--- Instructions to follow ---
Down to the last line, retype the records below exactly and skip the pictures.

--- Data for processing ---

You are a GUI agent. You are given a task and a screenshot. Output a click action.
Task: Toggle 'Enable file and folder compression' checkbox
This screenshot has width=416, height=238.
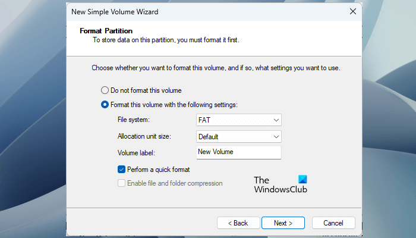(x=122, y=183)
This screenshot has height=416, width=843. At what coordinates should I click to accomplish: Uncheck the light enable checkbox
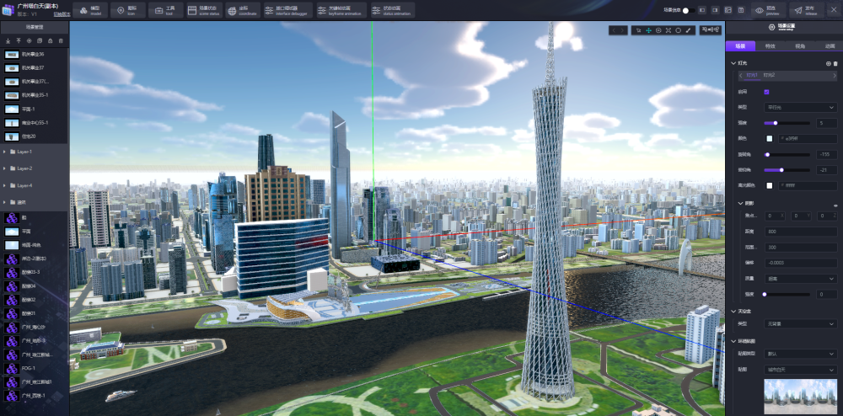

--- Expected output ---
You are a GUI agent. You are given a task and a screenshot. Output a click action.
Task: Toggle 'Enable file and folder compression' checkbox
This screenshot has width=416, height=238.
(x=122, y=183)
This screenshot has height=416, width=843. At what coordinates should I click to accomplish: Uncheck the light enable checkbox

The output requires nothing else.